Milan, notte da Champions. Inter travolta nel derby: 3-0

AC Milan's Brazilian defender Alex (L) celebrates with teammates after scoring a goal during the Italian Serie A football match between AC Milan and Inter Milan on January 31, 2016 at the San Siro Stadium stadium in Milan. / AFP / OLIVIER MORIN        (Photo credit should read OLIVIER MORIN/AFP/Getty Images)

Piani alti, grazie. Il valletto guarda un po’ così Mihajlovic, poi schiaccia il tasto dell’ascensore. Non va all’attico, ma questo Milan sale. Tre a zero nel derby, -5 dall’Inter, -6 dal terzo posto. Sale demolendo i rivali di una vita, sale molto più convinto dei propri mezzi, che non saranno infiniti, ma permettono di lottare. Scende dall’ascensore l’Inter: scale, prego. Se vorrà salire fino alla Champions, c’è da faticare. E da ritrovare (o trovare?) certezze tattiche e calma mentale. Mancini si fa cacciare a inizio ripresa, ed esce con gesti non proprio da lord, la squadra, già non eccelsa prima, si sfalda dopo il palo di Icardi, commettendo una serie di errori in appoggio non proprio da piani alti.

TRE GOL — Mihajlovic trova la sua miglior vittoria da quando è al Milan (e qualcosa da ricordare, comunque vada il futuro), con una formazione quadrata, due punte letali negli spazi, un difensore sopra la media (Romagnoli) e uno che gli indirizza la gara (Alex), anche se poi rischia di riaprirla. In mezzo il soldato Honda risponde presente, Montolivo spezza e ricuce, Kucka è a tratti posseduto dal fantasma di Kakà (che poi lo abbandona sul più bello). Non sarà un grande Milan, ma è la vittoria più larga in un derby, dopo 7 gare di 1-0, 0-0 o 1-1.
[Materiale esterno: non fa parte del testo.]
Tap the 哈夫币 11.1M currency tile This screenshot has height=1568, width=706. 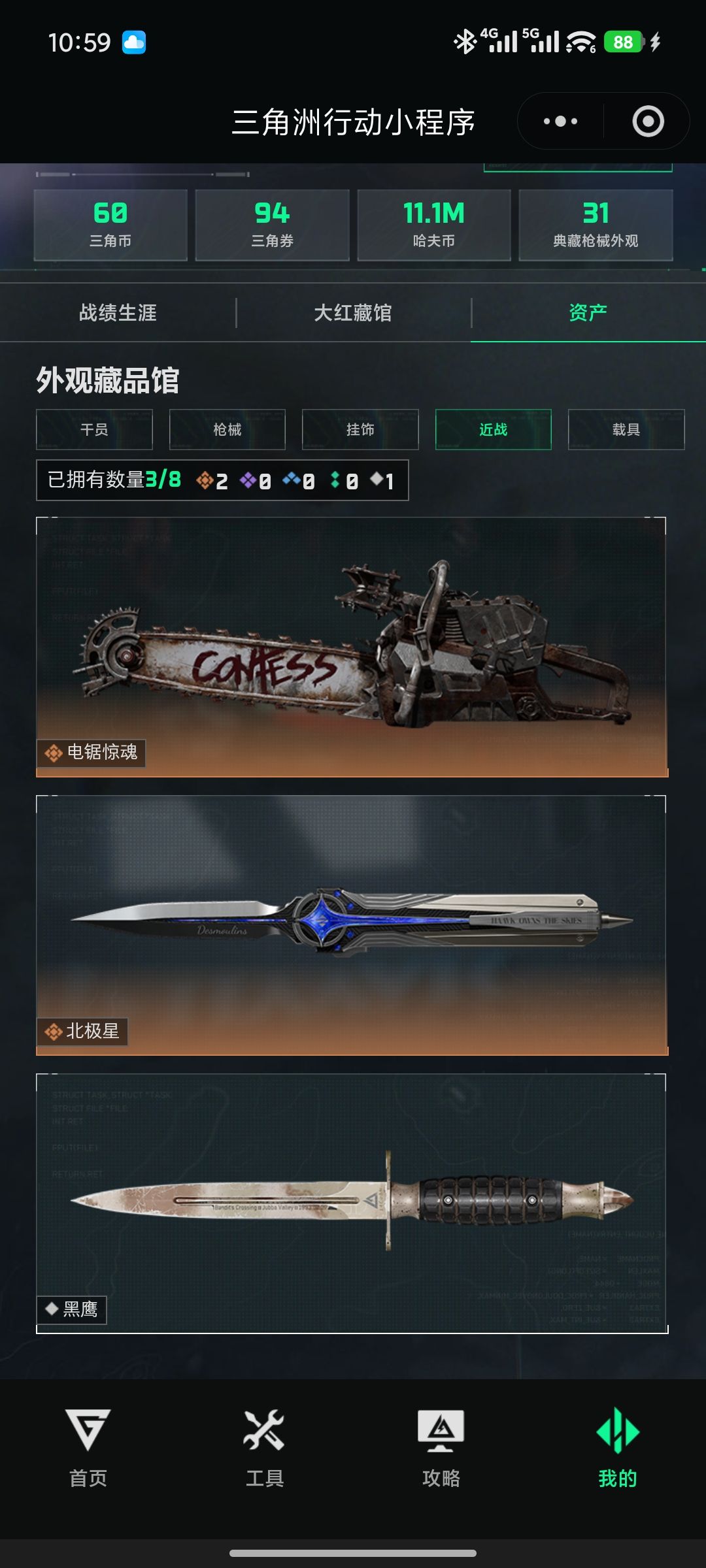pyautogui.click(x=434, y=225)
PREMONIZIONI — “Derby ascensore”, Hateley: non è che al Milan sapevano qualcosa prima? Più che una coreografia, era uno spoiler, un’anticipazione. La Curva Sud accoglie i suoi con il famoso stacco di Mark Hateley nel derby dell’ottobre 1984, e l’invito: “Sovrastiamoli”. E il Milan passa di testa. È il 35’ del primo tempo, ed è il primo gol per vie aeree subito dall’Inter in tutto il campionato. Cross di Honda dopo un corner battuto corto, Juan Jesus si perde Alex, che salta in testa a Santon (novello Collovati) e infila Handanovic. Per il brasiliano è il secondo gol stagionale, il terzo col Milan. Gli altri due contro Frosinone e Sassuolo: ad occhio, il più importante.
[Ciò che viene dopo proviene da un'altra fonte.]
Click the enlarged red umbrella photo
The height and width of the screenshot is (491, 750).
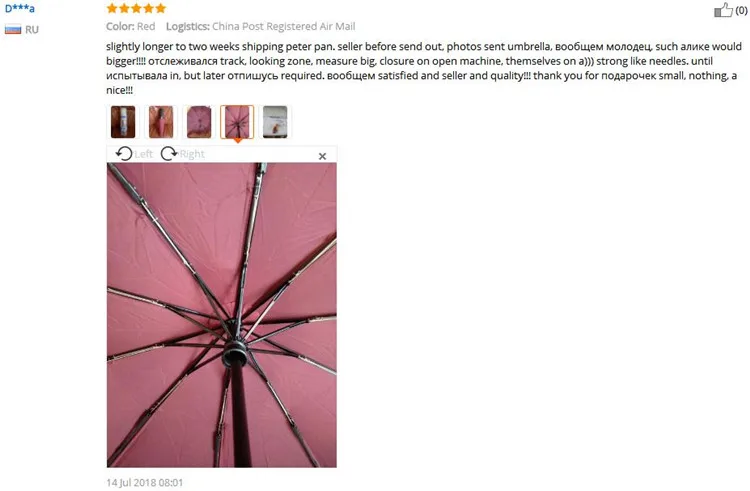tap(222, 315)
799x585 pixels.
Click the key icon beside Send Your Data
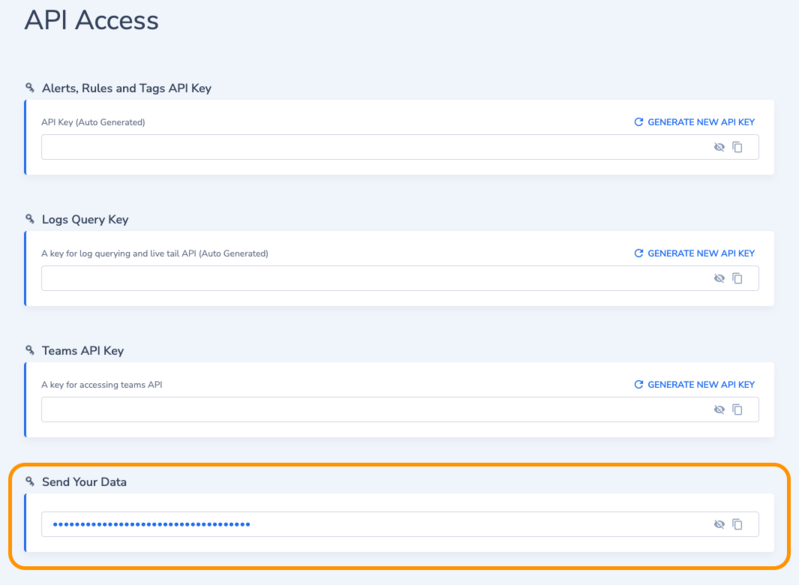(x=30, y=481)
PALI E CHIUSURE — La curva milanista, però, non aveva visto il secondo tempo (o non aveva disegni pronti): nessuna anticipazione quindi del liscio di Donnarumma, al 5’, che quasi in innesca Eder. Sull’uscita disperata tocca la palla con la mano, ed Eder va giù: non è rigore, probabilmente punizione a due. L’arbitro non fischia nulla, Mancini protesta: espulso. La partita gira definitivamente al 25’ della ripresa: Icardi, entrato da 5’ impegna Donnarumma dopo un filtrante di Ljajic. Sulla respinta fallo di Alex su Maurito, che si presenta dal dischetto, spiazza il portiere, ma non il palo. Legno pieno. Dal pareggio al 3-0 è un attimo, con un’Inter cotta e sbilanciata: Niang affonda e piazza il cross, su cui Bacca arriva in scivolata (28’ s.t.). Poi è ancora il francese che stava per andare al Leicester a raccogliere il suggerimento di Bonaventura: Handanovic para la prima, non la seconda.
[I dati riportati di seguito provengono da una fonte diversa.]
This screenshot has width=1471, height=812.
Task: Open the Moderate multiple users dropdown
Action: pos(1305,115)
BUCHI INTER — E dire che Mancini aveva scelto di aggredire la partita. Tutti dentro, anche gli ultimi arrivati. Tutti tranne Icardi, che finisce in panca a guardare da sopra il giaccone (tirato su quasi fino agli occhi) Jovetic punta unica, con Eder, Ljajic e Perisic a sostegno. E l’ex doriano, che non ha ancora disfatto le valigie, parte di corsa: nei primi 10’ si segnalerà per una discesa palla al piede, e per un colpo di testa sballato da buona posizione. Poi gli prendono le misure, e viene fuori l’altra faccia della medaglia. Il 4-2-3-1 interista lascia spazi alle ripartenze milaniste. Se li prende soprattutto Kucka, in formato “faccio da solo”. Tre discese palla al piede, la più pericolosa chiusa da un tiro-cross respinto da Handanovic. È un segnale, nella ripresa il Milan affonderà, in quegli spazi. L’Inter prova a non essere difesa e contropiede, e affonda. Che non se lo possa permettere, nonostante le spese sul mercato?